Another reason is simply to see if the seller is to be trusted so I can also purchase other items from them.

I'd like to start testing a single cell so that I do not damage all of them if something goes wrong.

I have considered using a variac to transform my mains 230VAC to 3.6VAC and then using a bridge rectifier to convert it to DC. The problem with that is that the variac's that I can afford are well below the 140 amps output goal.

I have considered an arc welding transformer but I was informed that those drop the amps once a bridge has been formed or something to that extend. I did not really understand what was told to me.

As I did not find any other things to try I landed on a DIY solution.

My first attempt was a misguided one when I still had even less knowledge about the subject than I have now. It was a rather small 3d printed transformer core using ferromagnetic filament.


On the primary side there are 63 winds of 1mm enameled copper wire. On the secondary side a single wind of 8mm (50mm2) wire.

This does not work and leads to the circuit breaker tripping. The material used for the core is not magnetically permeable enough I guess and the winds on the primary side are far too few.

So now I'll try again with a rather large (is it or should I go larger? Soon enough I can print really big objects with a huge diameter) torodial core using an iron filled resin I am going to make.
below is one half of the mold to hold the resin.


The resin will be heat resistant and loaded with iron dust, but not so much so that it becomes electrically conductive. It will be close to the magnetic permeability as regular iron would be I recon although I am nto sure how to test that yet. If anyone knows I would love to learn that.

Then the primary coil will consist of 630 winds of 1mm enameled copper wire and the secondary coil will consist of 10 turns of 8mm wire.

Shall I simply hook it up to the mains power and see what happens or should I first get a variac and see what happens when I apply a much lower voltage to the primary coil first and then gradually ramp up the voltage if things seem to work.

Does anyone have any other suggestions on how to get 3.6VDC at 140 amps?

 

[brandnewb]

I forgot to mention that I am not a math wizard and am a bad reader of technical documentation so I would like to avoid diving into theory.
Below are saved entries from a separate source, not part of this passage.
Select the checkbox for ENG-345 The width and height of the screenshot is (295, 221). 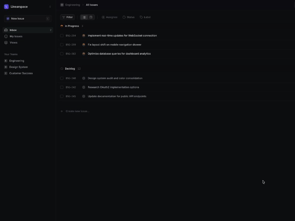[x=62, y=96]
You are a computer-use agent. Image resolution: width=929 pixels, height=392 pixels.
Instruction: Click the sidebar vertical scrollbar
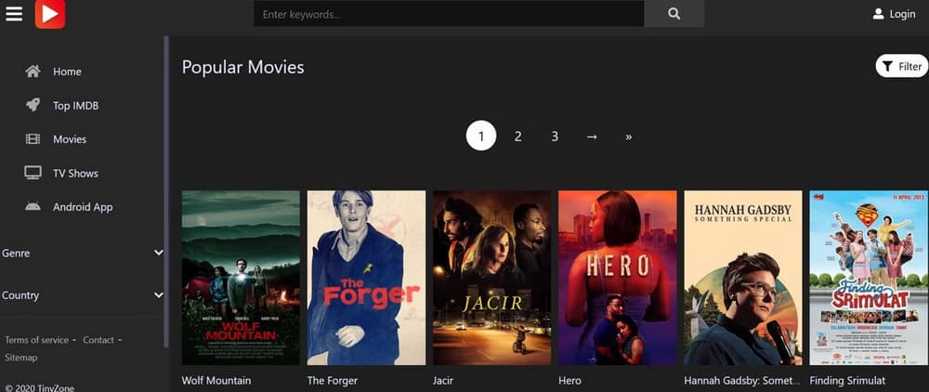coord(166,186)
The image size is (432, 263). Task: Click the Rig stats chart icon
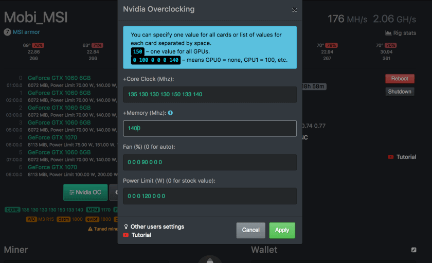(x=388, y=33)
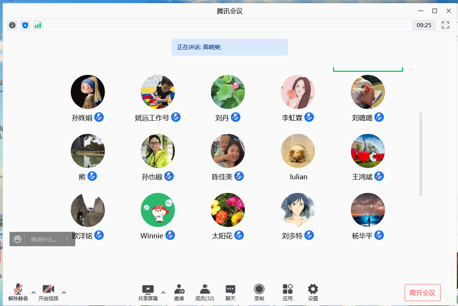Turn on camera with 开启视频
The height and width of the screenshot is (306, 458).
pyautogui.click(x=48, y=292)
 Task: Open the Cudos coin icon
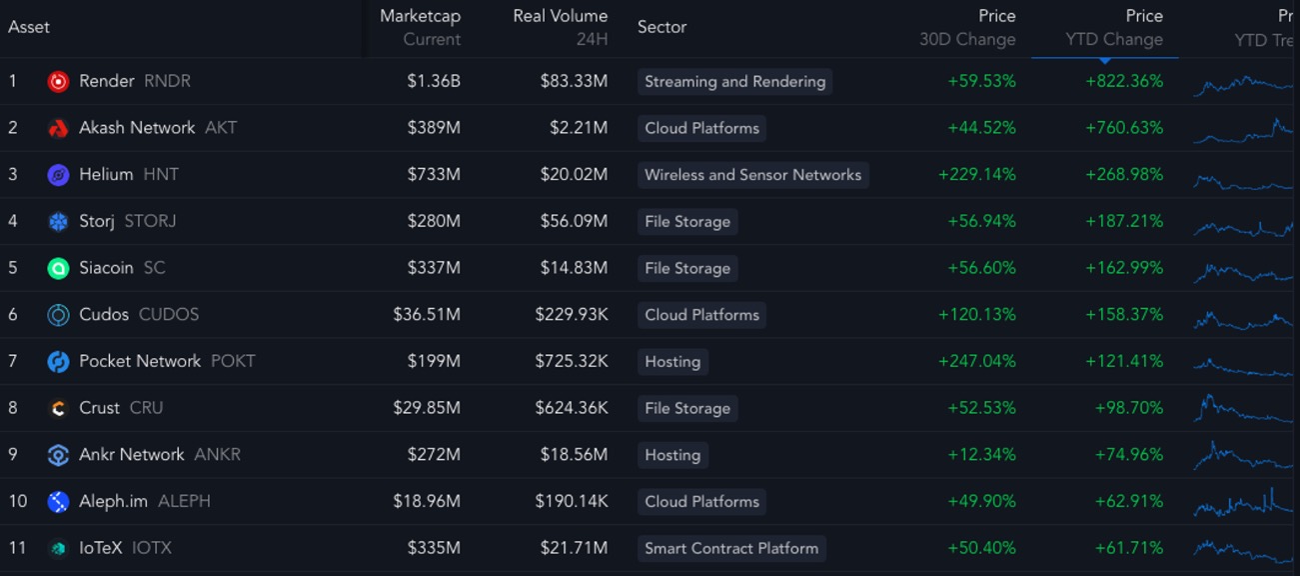(58, 315)
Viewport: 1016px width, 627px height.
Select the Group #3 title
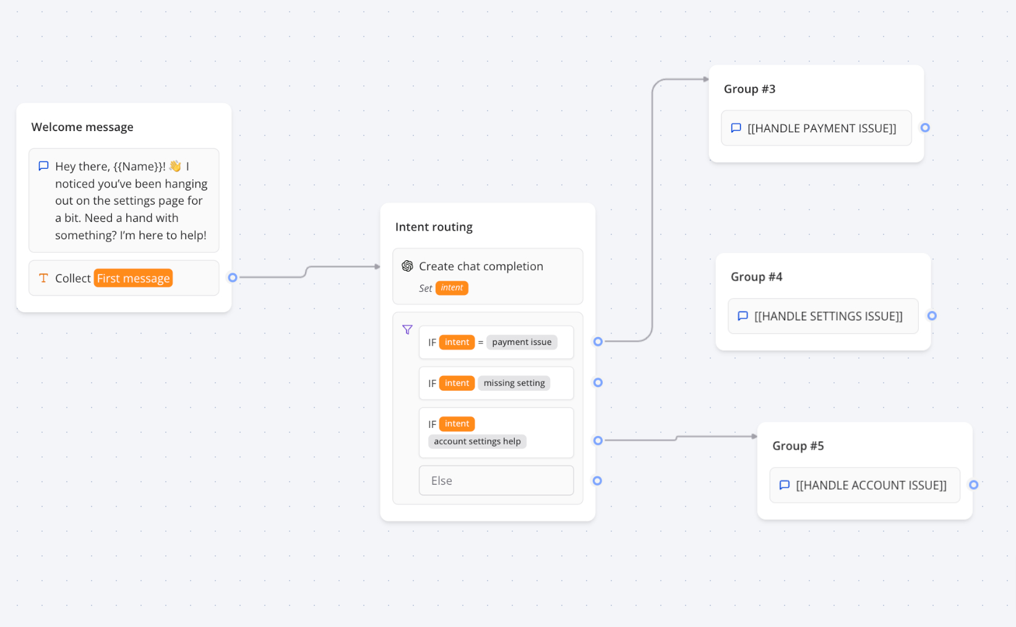tap(749, 89)
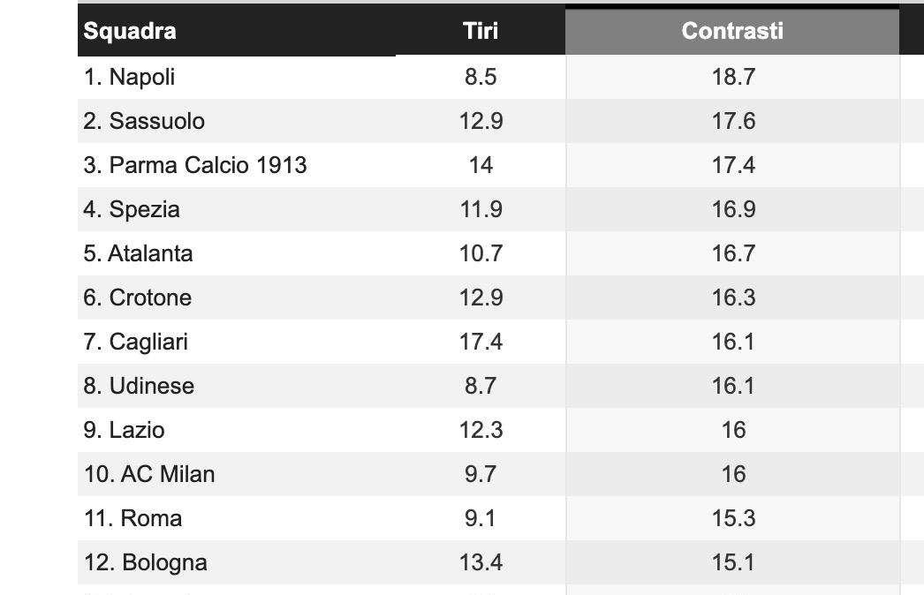Select Cagliari team name

pos(135,343)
I am hoping that oversizing things can lead to victory rather than calculating things ;(

 

[brandnewb]

also I am not sure how to limit the amps to max 140 as, if my calculations are correct, I will have too much if the transformer works.
If we ignore the losses then 230VAC at 16 amps transformed to 3.6VAC will lead to 1022.22 amps.

I guess I can't avoid doing at least some calculations. If only the formula is correct

 

[DJSmiley]

3.6V AC is 3.6x SQRT(2)) = About 5V top-top when rectified. Also, highly recommend to do some smoothing at least by adding a capacitor. General rule is 1000uF / A, so that 'requires' some decent capacitors.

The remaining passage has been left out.